“La notte è dei demoni perversi, delle streghe e delle storie oscure. Quando la notte scende non smarrire la via di casa se no la notte ti inghiotte” questo più o meno l’incipit di Gaua film basco di Paul Urkijo Alijo di cui al Neuchatel Fantastic Film Festival avevamo già visto il mitologico Irati.
Nella notte si perde Kattalin, donna del Medioevo, maltrattata dal marito che ha appena deciso di tentare di uccidere cucinandogli funghi avvelenati, per poi fuggire nella foresta. Qui incontra un demone e poi tre vecchie streghe le quali cominciano a raccontarle alcune storie (il film è diviso in quattro capitoli) che non sono altro che gli avvenimenti accaduti alla stessa Kattalin prima della fuga dal marito. Si racconta il rapporto lesbico segreto con un’amica, la scoperta di questo da parte del prete della zona che la costringe a denunciare una “strega” al rogo, la morte dell’amica.

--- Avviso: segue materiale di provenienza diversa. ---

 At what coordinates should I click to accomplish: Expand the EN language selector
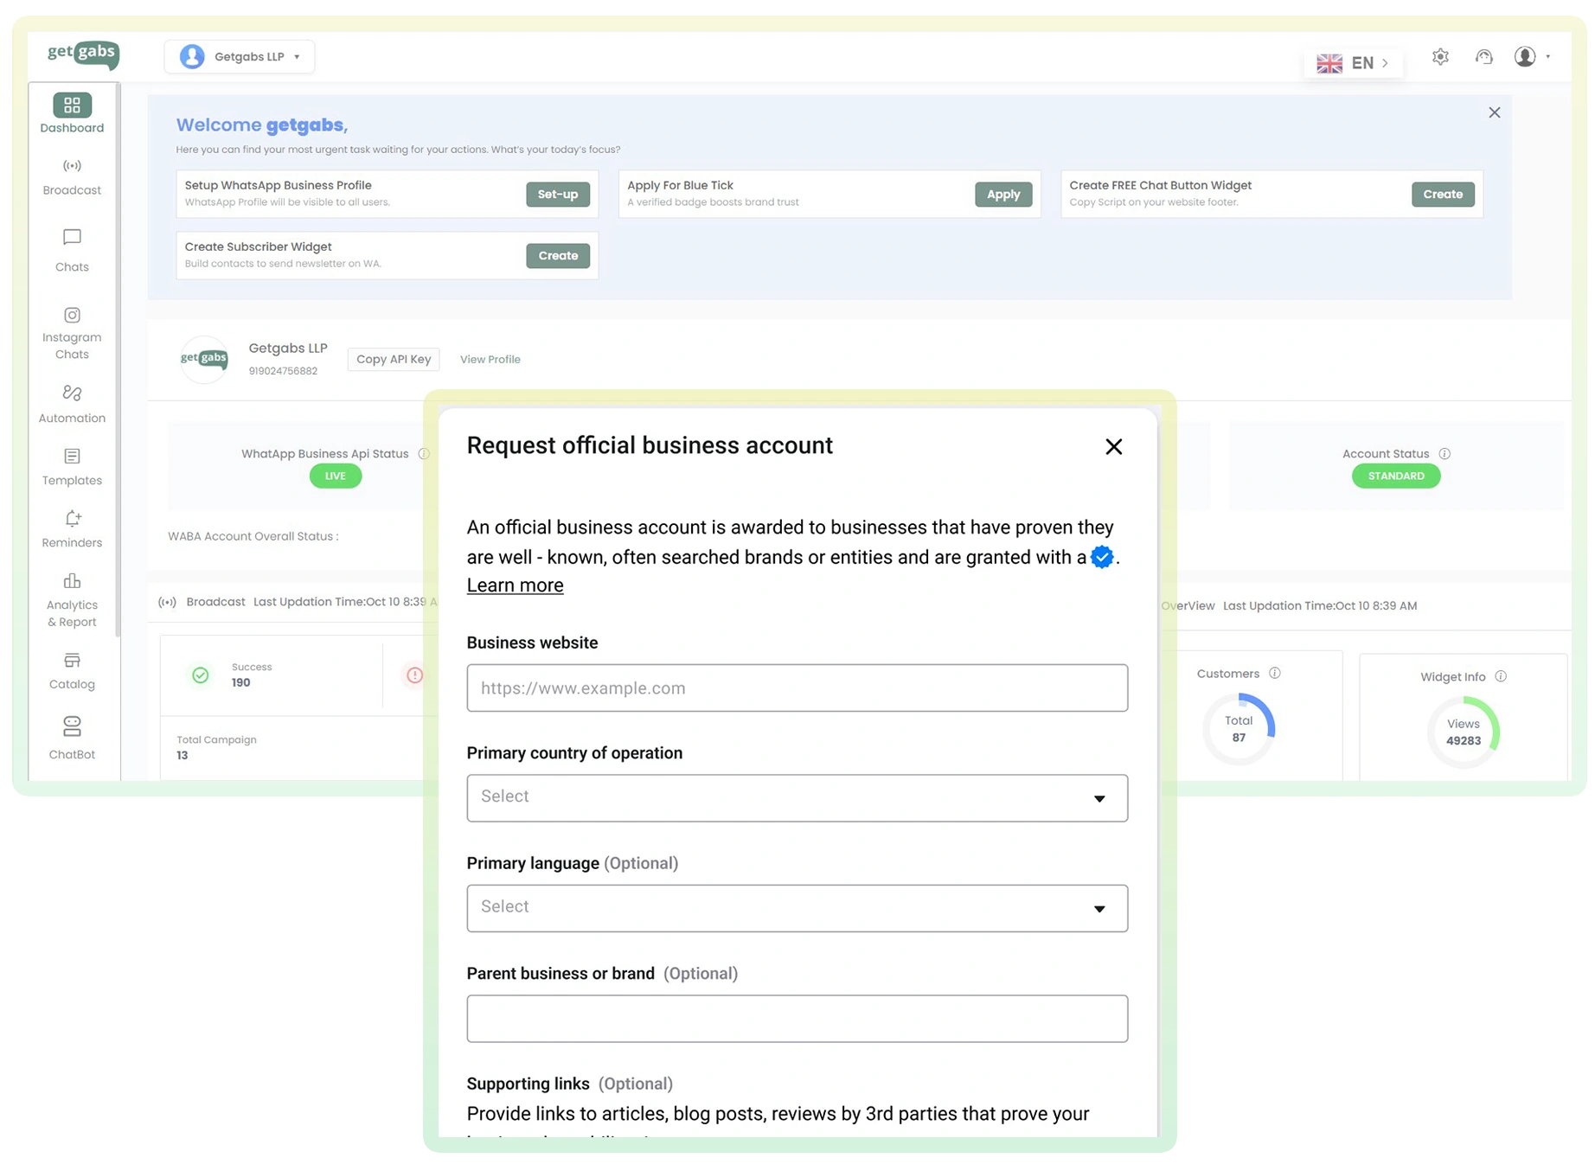[x=1353, y=63]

Il film, ambientato quasi completamente di notte, non avvince particolarmente ma ha un colpo di coda finale con la rappresentazione di un sabba-orgia in cui si celebra, più che la liberazione della donna, il sesso libero di qualsiasi tipo contro una società oscurantista e maschilista (voto 5,5)
Film in costume senza product placement.